Go over the entries below line by line, copying each one that contains the word "Given".
─── PROVIDED INFORMATION ───
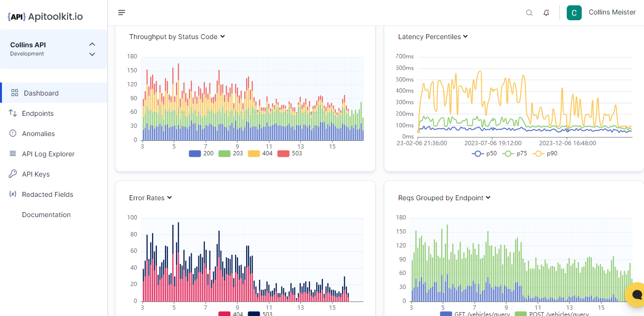Click the Apitoolkit.io logo

coord(46,16)

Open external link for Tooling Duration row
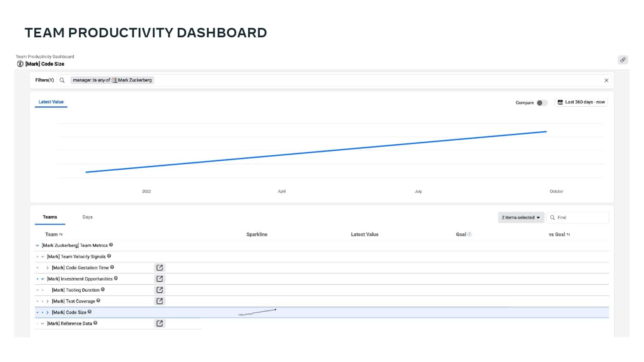(160, 290)
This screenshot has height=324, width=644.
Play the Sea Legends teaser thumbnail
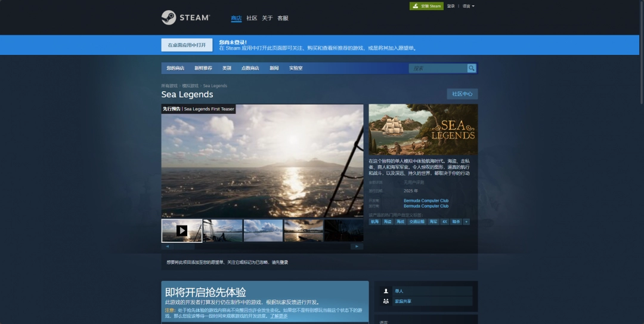182,230
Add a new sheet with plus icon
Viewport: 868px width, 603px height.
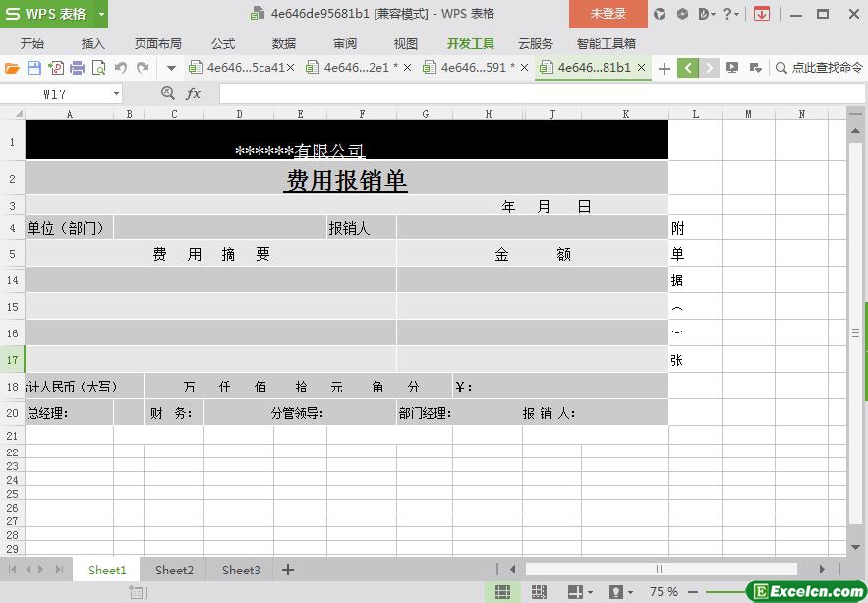click(288, 570)

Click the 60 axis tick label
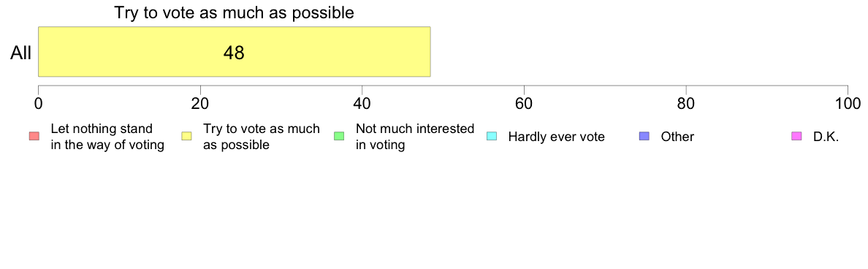pos(524,103)
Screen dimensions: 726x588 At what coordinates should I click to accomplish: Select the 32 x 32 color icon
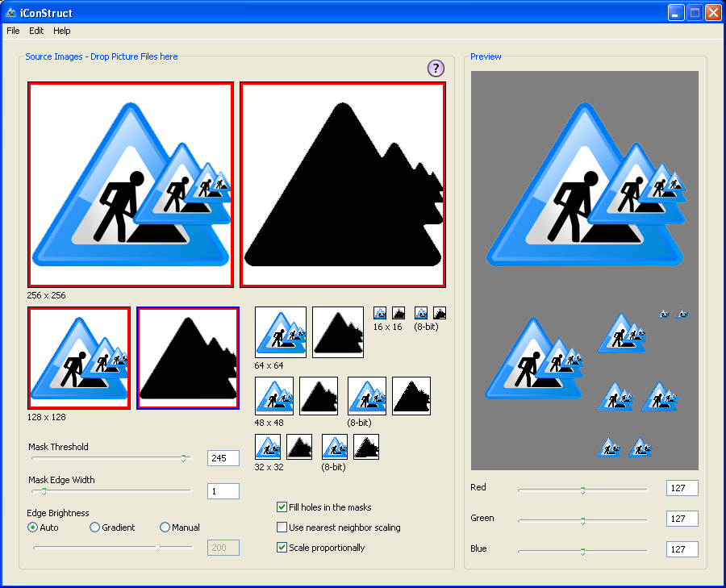pyautogui.click(x=268, y=447)
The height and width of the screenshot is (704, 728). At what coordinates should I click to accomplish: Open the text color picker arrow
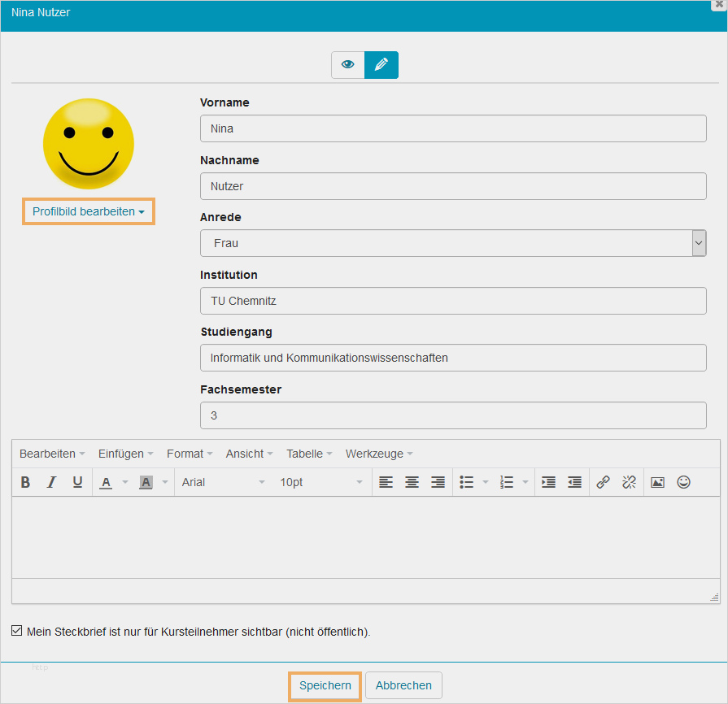(x=125, y=482)
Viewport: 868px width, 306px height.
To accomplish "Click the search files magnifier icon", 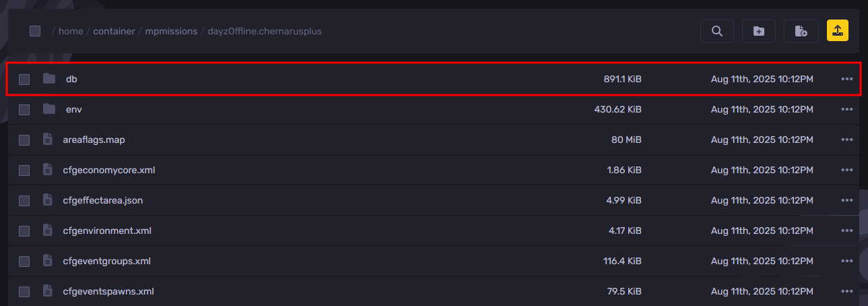I will [x=717, y=31].
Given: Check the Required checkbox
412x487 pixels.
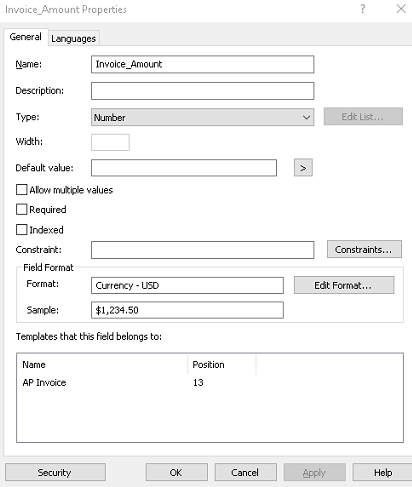Looking at the screenshot, I should 22,209.
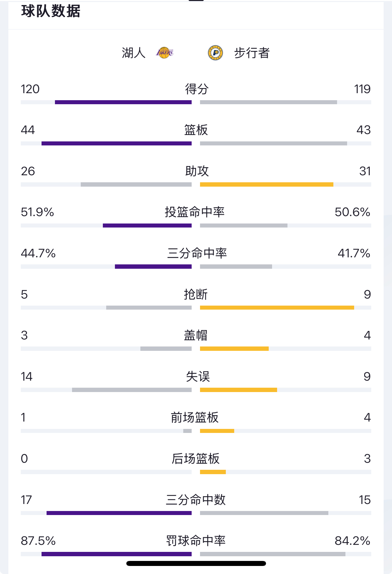Click the yellow Pacers 助攻 bar
Image resolution: width=392 pixels, height=574 pixels.
pyautogui.click(x=266, y=184)
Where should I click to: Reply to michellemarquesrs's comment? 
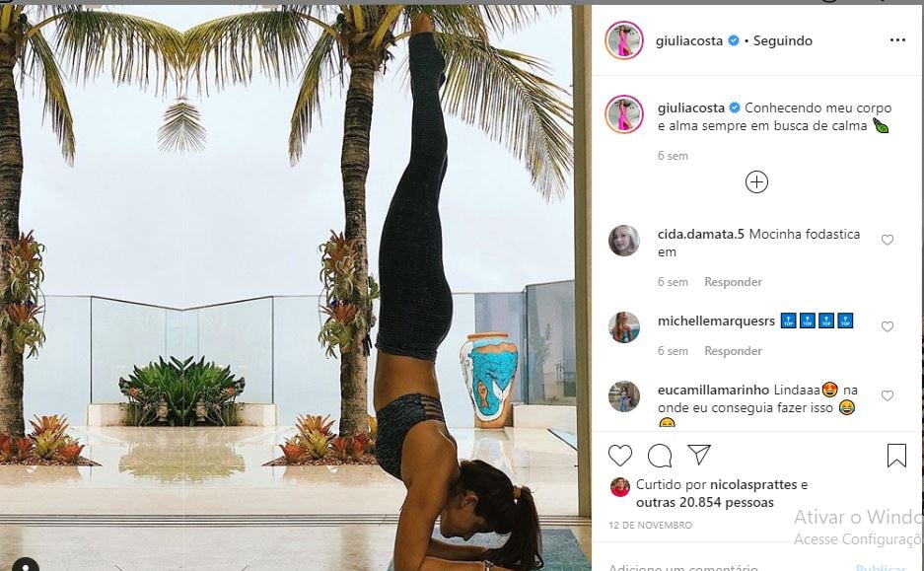tap(733, 351)
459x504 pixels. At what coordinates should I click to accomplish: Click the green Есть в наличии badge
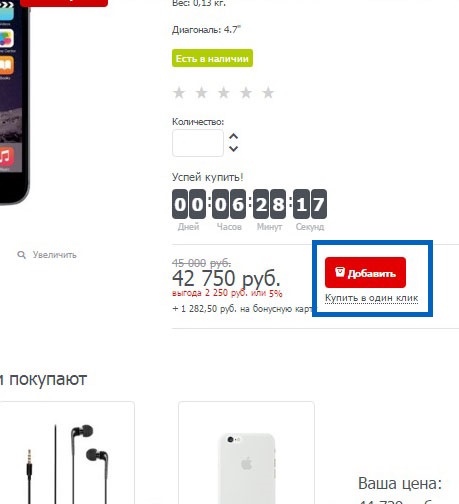212,58
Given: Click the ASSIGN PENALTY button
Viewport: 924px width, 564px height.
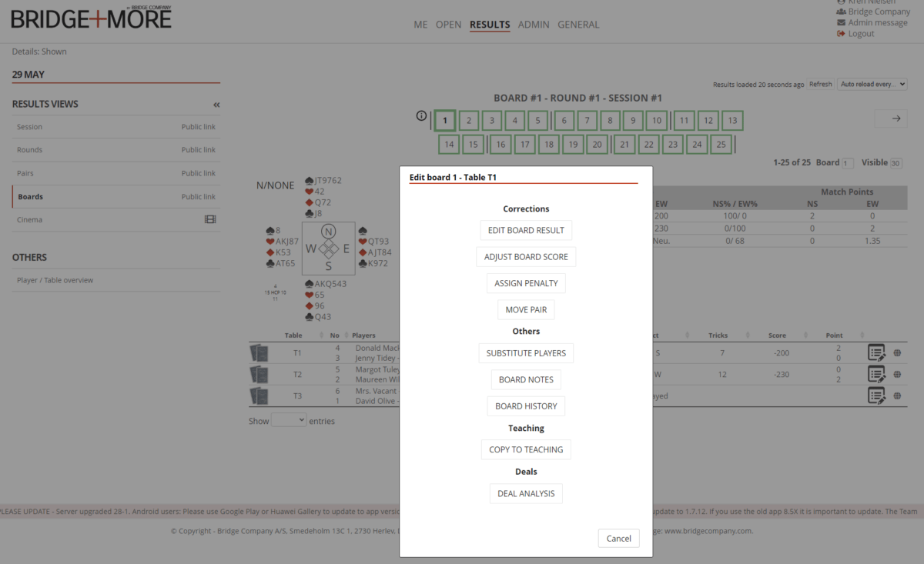Looking at the screenshot, I should (x=526, y=283).
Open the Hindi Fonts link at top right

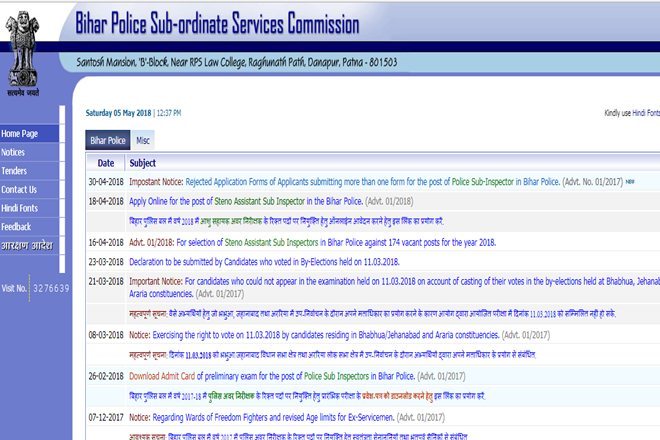646,113
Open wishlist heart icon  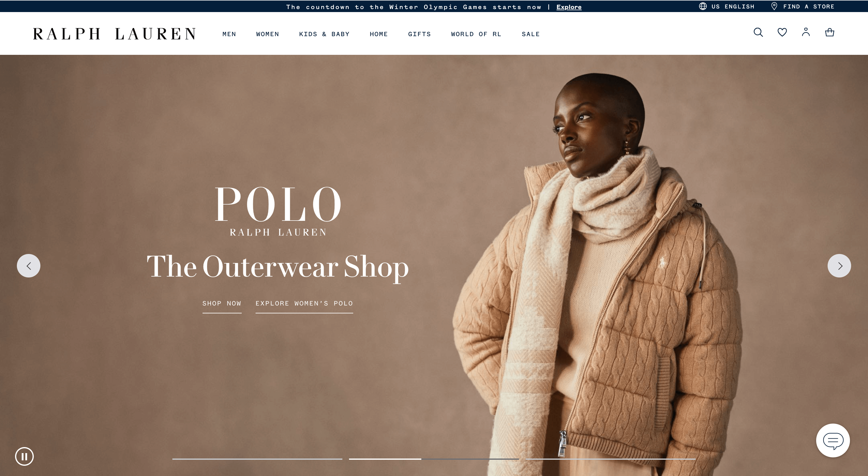coord(782,32)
───
FINAL ANSWER ::
Given: Check the Required checkbox
Given: Click the ASSIGN PENALTY button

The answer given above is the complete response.